Türklerde At Kültürü ve Tasvirleri

Atlar, Türklere bozkırlarda hız ve hareket kabiliyeti sağlamıştır. Tarih boyunca farklı coğrafyalarda savaş kabiliyetleri ve at binme becerileri sayesinde yerleşik toplumlar karşısında başarılı olmuşlar, şartlar zorlaştığında atlarına binerek elverişli topraklara, göçmüşlerdir.
Atın gücünden ve hızından olduğu kadar etinden ve sütünden de faydalanmışlardır. Toylarda, bayramlarda atlarla yarışmışlar, oyunlarını bile at üstünde oynamışlardır. Bu da atin siyasi, medeni, iktisadi, sosyal ve kültürel her alanda Türkler için ne kadar önemli olduğunu göstermektedir.
At, tarih boyunca Türklerin hayatının merkezinde yer almıştır. Öyle ki, eski Türklerin ceza kanununa göre isyan, ihanet, adam öldürme, zina suçlarının yanı sıra bağlı bir atı çalmakta ölümle cezalandırılmıştır. Bu yüzden atlar, Türklerin deyimlerinde, atasözlerinde, dilinde, destanlarında, mitolojisi ve sanatında aklınıza gelebilecek her şeyde yer tutmuştur.
Türk Mitolojisinde Atlar
At, Türk mitolojisinde ''kutlu hayvan'' olarak bilinir. Atlara Orta Asya'da yunt, yabu veya yılki (cilki) gibi isimlerde verilmiştir. Türk mitolojisinde at; rüzgar gibi koşan, mağarada yaşayan, topraktan-sudan çıkan, gökten inen kanatlı, Ab-ı Hayat içip ölmeyen, konuşan, sahibine öğüt veren, hızlı koşan olarak tasvir edilmiştir.
Türk mitolojisinde atın, Tanrı'yı gördüğünden söz edilir. Yakutların anlatılan bir efsanesine göre at, Tanrı tarafında kahramanlara hizmet için gönderilmiştir. Bu yüzden sonbaharda çayır ve hububatların koruyucusu Tanrı için at kurban etmişlerdir.
Türk mitolojisinde, destanlarında sahibiyle birlikte anılan atlar vardır.
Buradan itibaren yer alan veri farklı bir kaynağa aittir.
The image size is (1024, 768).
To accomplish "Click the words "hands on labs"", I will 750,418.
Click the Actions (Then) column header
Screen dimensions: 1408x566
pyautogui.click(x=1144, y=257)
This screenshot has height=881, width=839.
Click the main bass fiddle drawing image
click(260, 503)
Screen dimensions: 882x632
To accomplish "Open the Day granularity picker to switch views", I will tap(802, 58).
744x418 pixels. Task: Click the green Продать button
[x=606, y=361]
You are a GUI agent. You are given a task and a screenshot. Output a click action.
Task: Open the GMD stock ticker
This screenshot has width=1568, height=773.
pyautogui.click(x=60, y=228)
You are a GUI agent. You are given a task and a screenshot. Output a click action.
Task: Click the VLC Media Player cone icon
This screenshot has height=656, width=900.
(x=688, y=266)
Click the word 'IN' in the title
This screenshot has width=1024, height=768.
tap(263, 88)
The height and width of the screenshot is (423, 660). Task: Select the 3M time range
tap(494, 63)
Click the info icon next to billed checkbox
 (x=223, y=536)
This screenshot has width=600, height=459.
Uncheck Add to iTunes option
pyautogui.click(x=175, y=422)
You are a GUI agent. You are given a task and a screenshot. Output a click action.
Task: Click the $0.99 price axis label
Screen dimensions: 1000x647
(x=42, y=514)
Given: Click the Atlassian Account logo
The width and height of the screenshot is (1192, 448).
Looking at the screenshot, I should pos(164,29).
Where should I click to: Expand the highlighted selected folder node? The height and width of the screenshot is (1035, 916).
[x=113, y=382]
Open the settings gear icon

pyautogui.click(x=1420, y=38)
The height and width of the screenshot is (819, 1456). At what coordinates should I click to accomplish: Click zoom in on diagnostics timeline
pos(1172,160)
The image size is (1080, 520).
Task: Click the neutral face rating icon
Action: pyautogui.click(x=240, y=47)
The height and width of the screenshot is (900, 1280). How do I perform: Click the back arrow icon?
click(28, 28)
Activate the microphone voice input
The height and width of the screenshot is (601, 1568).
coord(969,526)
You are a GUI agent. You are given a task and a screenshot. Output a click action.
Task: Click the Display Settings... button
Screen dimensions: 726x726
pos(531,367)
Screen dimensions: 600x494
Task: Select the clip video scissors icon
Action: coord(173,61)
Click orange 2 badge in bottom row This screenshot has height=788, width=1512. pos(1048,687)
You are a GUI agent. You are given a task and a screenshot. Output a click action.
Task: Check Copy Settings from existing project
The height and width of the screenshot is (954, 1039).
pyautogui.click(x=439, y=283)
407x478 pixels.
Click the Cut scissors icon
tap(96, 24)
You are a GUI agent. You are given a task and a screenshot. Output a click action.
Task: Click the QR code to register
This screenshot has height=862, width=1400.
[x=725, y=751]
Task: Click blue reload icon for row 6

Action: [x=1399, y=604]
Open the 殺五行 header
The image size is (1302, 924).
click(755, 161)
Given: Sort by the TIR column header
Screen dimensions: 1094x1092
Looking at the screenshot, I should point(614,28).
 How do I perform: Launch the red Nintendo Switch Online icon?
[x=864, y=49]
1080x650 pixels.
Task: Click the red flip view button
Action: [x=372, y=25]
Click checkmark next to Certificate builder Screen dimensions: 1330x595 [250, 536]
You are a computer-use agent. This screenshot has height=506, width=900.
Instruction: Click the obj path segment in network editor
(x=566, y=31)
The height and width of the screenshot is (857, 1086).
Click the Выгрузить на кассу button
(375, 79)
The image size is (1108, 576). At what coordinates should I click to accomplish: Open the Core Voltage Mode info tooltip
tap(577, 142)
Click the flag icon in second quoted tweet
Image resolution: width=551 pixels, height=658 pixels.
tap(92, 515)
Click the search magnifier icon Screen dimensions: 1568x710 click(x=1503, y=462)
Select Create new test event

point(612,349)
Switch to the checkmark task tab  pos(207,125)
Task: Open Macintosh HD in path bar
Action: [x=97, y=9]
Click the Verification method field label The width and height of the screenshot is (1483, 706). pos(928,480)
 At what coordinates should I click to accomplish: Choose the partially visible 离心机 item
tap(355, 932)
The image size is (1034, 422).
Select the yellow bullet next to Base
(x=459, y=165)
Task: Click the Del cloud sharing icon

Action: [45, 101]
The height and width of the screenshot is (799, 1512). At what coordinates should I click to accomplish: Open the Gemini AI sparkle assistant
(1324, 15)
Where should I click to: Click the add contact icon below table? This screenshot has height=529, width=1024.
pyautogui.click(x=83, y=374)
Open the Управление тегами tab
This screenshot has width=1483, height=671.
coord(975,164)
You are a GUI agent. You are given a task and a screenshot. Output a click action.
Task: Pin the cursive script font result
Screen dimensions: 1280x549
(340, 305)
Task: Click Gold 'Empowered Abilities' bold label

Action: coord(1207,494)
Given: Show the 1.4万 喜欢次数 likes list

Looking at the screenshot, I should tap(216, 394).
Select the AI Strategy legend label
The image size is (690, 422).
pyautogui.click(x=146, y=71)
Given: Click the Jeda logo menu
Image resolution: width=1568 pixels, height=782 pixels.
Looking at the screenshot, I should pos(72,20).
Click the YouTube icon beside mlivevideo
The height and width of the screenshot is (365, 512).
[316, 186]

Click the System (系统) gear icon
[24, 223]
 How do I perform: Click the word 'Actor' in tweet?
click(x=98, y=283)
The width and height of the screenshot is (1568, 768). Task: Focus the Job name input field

Bir anda güçleri artan, konuşabilen, uçabilen atlardır. İyi at, uçan kuşa yetişir, hiç yorulmaz, düşmanı hisseder, sahibini önceden uyarır, rengini değiştirir, ölen kahramanı bırakmaz onu vatanına geri götürür, yaralı sahibini iyileşmesi için iyi birinin yanına götürür kurtulmasını sağlar.
Bazı atlarda binicisi ile ün kazanmıştır. Mesela; Köroğlu’nun Kır atı, Battal Gazi’nin Aşkar’ı , Manas’ın Ak-Kula, Kır-Ceren, Dede Korkut’ta ki Bamsi Beyrek’in atı Bengi Boz verilebilecek en iyi örneklerdendir.
Türk mitolojisinde, atlar savaşçılar için çok önemlidir. Kahramanın savaş sırasında düşmesi durumunda atı yanına gider, ona yardımcı olur. Kahramanını kurtarmak için kendini okların kılıçların önüne atar, kahramanı yaralanmışsa onu savaş meydanından kurtarır.
Savaşlarda at oklardan kaçınır. Gerektiğinde yere eğilir, oklardan kurtulur. At böylece hileli bir kaçış gerçekleştirir. At, düşman karşısına kaçar izlenimi verir. Ama kaçmaz, bir süre sonra geri gelir, arkadan dolaşarak düşmanı çembere alır ve saldırır.
Tanrı ve Altay dağları arasında kalan bölgede yetişen atların kutsal atların soyundan geldiğine inanılırdı. Bunlara “Cennet Atları” deniliyordu. Böyle denmesinin nedeni ölümden sonra cennete yükselen asil ruhun at figürü olarak göğe yükselmesiydi.